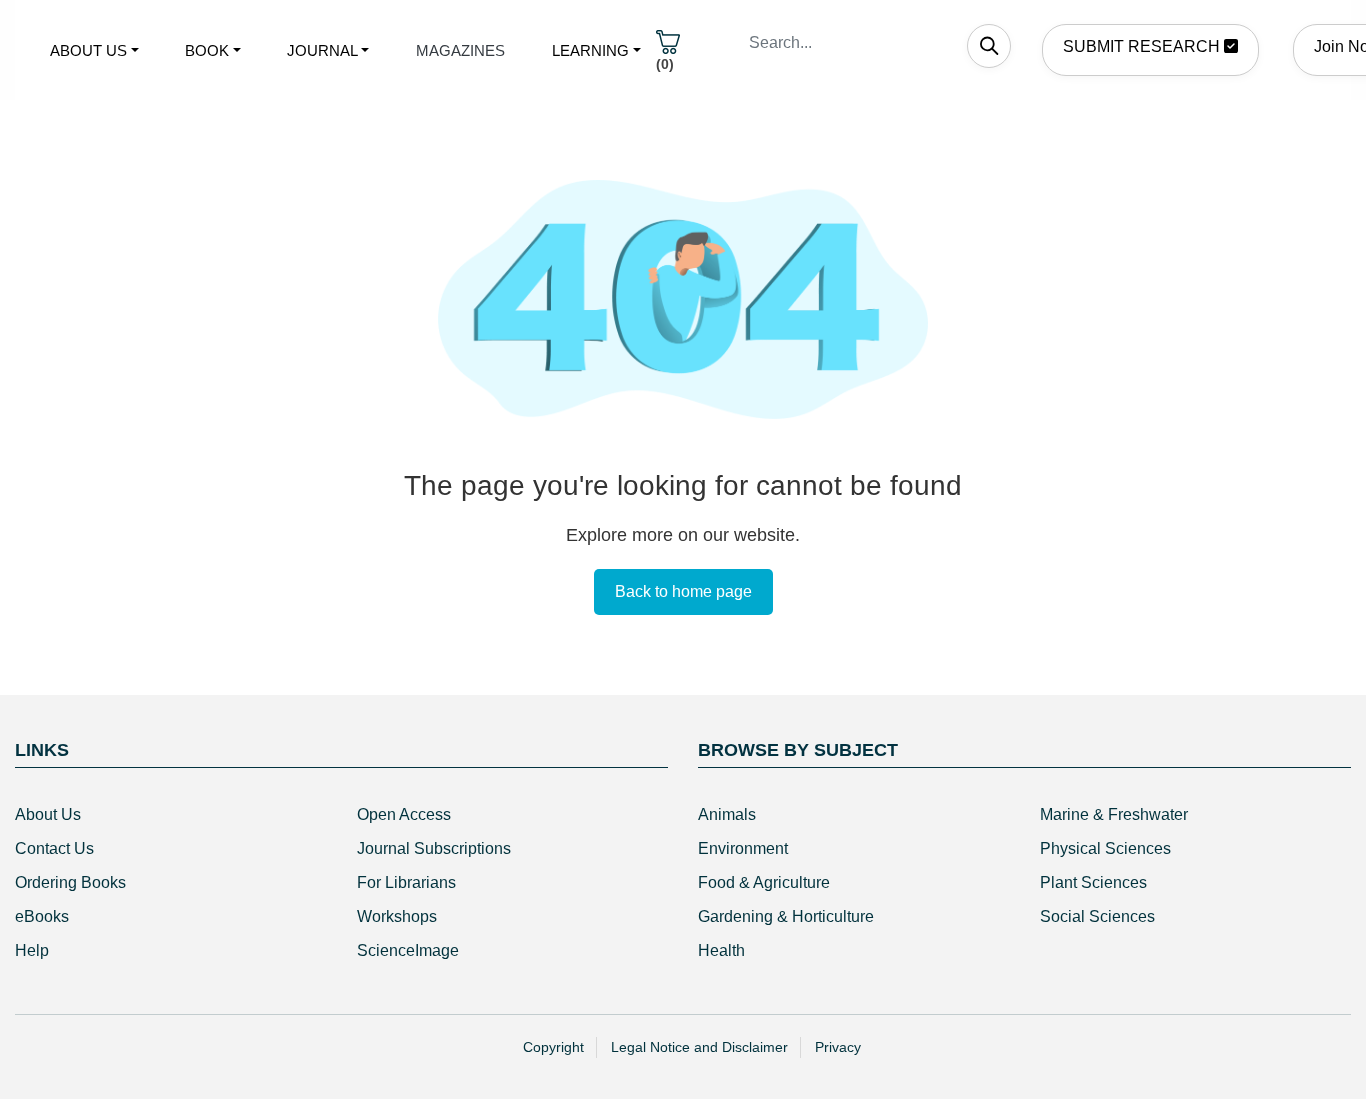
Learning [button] (590, 50)
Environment (743, 848)
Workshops (397, 916)
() (665, 64)
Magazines (460, 50)
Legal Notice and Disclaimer (699, 1047)
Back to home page (683, 591)
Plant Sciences (1093, 882)
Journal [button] (322, 50)
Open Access (404, 814)
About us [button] (88, 50)
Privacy (838, 1047)
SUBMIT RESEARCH (1143, 46)
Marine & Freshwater (1114, 814)
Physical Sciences (1105, 848)
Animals (727, 814)
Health (721, 950)
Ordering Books (70, 882)
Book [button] (207, 50)
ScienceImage (408, 950)
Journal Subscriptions (434, 848)
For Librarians (406, 882)
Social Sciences (1097, 916)
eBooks (42, 916)
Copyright (553, 1047)
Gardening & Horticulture (786, 916)
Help (32, 950)
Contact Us (54, 848)
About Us (48, 814)
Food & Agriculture (764, 882)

**TASK GOAL**
The lines above may hold the string "Journal". Say how many do, and give only that number.

**TASK RESPONSE**
2